Compared to other District universities, Georgetown did remarkably well; both George Washington University and American University received a D+. The University also markedly improved compared to last year’s C+. And in addition to the A in Investment Priorities, the University also scored Bs in Administration, Food and Recycling, Green Building and Transportation.
“A B- is pretty strong,” Sustainable Endowment Institute Director Marc Orlowski said. “Georgetown is in the top third of schools in terms of sustainability, and it should be proud of its progress.”
Georgetown should be commended for taking steps to improve its sustainability, but one A, four Bs, two Cs and an F are not grades that satisfy Hoyas. When asked about ways in which Georgetown could improve, Orlowski said, “Think Dartmouth.” Dartmouth led the nation as one of six schools to receive an A-.
“Dartmouth and Georgetown are both highly regarded institutions but are at opposite ends of the spectrum when it comes to endowment transparency,” Orlowski said. “The reason transparency is so important is that the basic information [it] provides allows for a more frank and open discussion.”
Unfortunately, transparency problems are nothing new to Georgetown. The University’s decision to keep both its proxy voting record—in which certain trustees vote in place of others to conceal their actual votes—and its list of endowment holdings available only to trustees and senior administrators is what warranted the F, according to the report.

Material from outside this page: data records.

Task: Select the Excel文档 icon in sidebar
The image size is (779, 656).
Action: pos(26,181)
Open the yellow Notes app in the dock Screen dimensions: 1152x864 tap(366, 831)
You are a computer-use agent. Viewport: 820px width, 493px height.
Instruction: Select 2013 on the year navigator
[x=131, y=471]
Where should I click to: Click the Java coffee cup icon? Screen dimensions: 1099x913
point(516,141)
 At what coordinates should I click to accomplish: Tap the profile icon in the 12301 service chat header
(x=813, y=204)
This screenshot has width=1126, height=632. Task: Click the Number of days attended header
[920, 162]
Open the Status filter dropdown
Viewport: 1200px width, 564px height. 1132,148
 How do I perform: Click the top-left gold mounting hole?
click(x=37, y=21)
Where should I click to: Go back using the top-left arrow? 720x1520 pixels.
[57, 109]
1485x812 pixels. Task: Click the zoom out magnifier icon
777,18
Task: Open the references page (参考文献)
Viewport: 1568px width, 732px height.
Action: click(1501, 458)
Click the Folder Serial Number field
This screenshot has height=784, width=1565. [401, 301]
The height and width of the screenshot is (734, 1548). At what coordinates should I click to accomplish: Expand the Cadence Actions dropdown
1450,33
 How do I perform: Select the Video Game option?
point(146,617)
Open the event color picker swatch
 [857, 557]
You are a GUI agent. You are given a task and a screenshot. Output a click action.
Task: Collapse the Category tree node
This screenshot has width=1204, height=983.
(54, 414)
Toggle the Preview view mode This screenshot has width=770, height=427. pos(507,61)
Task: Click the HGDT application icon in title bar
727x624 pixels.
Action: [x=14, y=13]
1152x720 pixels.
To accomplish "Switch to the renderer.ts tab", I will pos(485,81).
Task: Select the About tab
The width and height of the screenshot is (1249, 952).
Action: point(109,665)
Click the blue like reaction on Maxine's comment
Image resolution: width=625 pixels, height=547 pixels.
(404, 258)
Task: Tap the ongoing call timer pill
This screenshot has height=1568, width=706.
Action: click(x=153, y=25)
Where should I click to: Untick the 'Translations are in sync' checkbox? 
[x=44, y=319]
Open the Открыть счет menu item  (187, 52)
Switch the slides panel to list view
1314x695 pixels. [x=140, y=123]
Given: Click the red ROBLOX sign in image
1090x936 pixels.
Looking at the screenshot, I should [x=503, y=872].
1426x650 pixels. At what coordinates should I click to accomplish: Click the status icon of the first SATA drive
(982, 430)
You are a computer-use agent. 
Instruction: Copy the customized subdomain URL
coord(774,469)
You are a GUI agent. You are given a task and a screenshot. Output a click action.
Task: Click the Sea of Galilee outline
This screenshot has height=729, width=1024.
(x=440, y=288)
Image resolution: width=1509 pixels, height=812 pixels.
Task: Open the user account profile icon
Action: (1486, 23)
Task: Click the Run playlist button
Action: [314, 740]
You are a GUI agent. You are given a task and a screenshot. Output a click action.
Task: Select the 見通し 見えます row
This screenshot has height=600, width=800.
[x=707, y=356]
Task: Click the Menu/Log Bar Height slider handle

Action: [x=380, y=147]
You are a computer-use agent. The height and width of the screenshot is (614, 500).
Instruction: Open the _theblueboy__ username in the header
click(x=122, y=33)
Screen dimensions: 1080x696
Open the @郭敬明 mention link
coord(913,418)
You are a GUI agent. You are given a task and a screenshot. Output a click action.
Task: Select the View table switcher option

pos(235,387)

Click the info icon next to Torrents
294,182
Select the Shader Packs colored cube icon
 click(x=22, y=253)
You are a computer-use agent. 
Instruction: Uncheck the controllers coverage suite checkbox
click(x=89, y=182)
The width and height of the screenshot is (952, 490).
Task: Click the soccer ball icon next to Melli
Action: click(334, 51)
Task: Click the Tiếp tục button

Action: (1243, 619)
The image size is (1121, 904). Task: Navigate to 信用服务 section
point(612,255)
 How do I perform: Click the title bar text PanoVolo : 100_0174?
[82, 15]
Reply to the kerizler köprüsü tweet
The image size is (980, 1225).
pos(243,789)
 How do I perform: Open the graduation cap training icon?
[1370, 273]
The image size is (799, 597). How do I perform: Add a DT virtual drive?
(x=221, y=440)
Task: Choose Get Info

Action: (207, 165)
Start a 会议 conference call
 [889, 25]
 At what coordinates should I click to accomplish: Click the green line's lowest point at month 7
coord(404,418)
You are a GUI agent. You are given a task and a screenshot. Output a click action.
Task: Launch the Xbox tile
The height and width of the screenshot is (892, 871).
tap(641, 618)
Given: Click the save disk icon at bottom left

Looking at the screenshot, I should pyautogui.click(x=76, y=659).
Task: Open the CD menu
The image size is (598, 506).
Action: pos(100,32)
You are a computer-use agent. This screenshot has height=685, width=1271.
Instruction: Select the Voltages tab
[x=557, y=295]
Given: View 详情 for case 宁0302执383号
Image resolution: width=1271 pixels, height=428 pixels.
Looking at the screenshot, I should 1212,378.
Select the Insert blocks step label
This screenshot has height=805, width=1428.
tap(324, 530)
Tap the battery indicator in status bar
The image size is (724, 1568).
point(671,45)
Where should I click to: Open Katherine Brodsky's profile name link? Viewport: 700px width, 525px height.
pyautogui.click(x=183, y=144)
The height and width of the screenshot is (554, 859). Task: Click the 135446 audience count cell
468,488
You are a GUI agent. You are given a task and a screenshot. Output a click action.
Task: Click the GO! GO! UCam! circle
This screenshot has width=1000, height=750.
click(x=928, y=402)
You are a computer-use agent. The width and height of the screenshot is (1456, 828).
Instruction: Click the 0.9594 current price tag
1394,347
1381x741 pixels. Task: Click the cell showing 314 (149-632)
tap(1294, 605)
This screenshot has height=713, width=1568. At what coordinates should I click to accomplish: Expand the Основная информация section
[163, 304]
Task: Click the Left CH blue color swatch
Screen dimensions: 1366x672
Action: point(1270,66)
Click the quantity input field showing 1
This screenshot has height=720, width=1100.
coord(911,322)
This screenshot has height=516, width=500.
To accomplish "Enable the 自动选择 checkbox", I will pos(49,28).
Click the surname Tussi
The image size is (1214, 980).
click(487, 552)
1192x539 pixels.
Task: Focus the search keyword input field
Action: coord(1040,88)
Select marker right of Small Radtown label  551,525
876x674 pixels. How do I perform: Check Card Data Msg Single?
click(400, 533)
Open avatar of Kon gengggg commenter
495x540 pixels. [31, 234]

Beyond endowment issues, our C in Climate Change and Energy raises concern about Georgetown’s commitment to the sustainability project. The University has not officially agreed to reduce its carbon dioxide emissions, despite membership in the Ivy Plus Sustainability Working Group. Georgetown’s other C came in the category of shareholder engagement, which is intimately linked with the larger transparency issue.
So far, the University does not appear to be taking the report’s concerns too seriously.
“Our efforts related to sustainability are coordinated … based upon what is best for our community and not the outcome of one particular report card,” University spokesperson Julie Green Bataille wrote in an e-mail message.
But while Georgetown is certainly on the right track when it comes to environmental sustainability, the University’s chronic transparency troubles—troubling in their own right—and waffling on the emissions issue are undermining progress. The administration should make our endowment information and voting record public and formally commit to reduce carbon dioxide emissions. That A rating could be ours.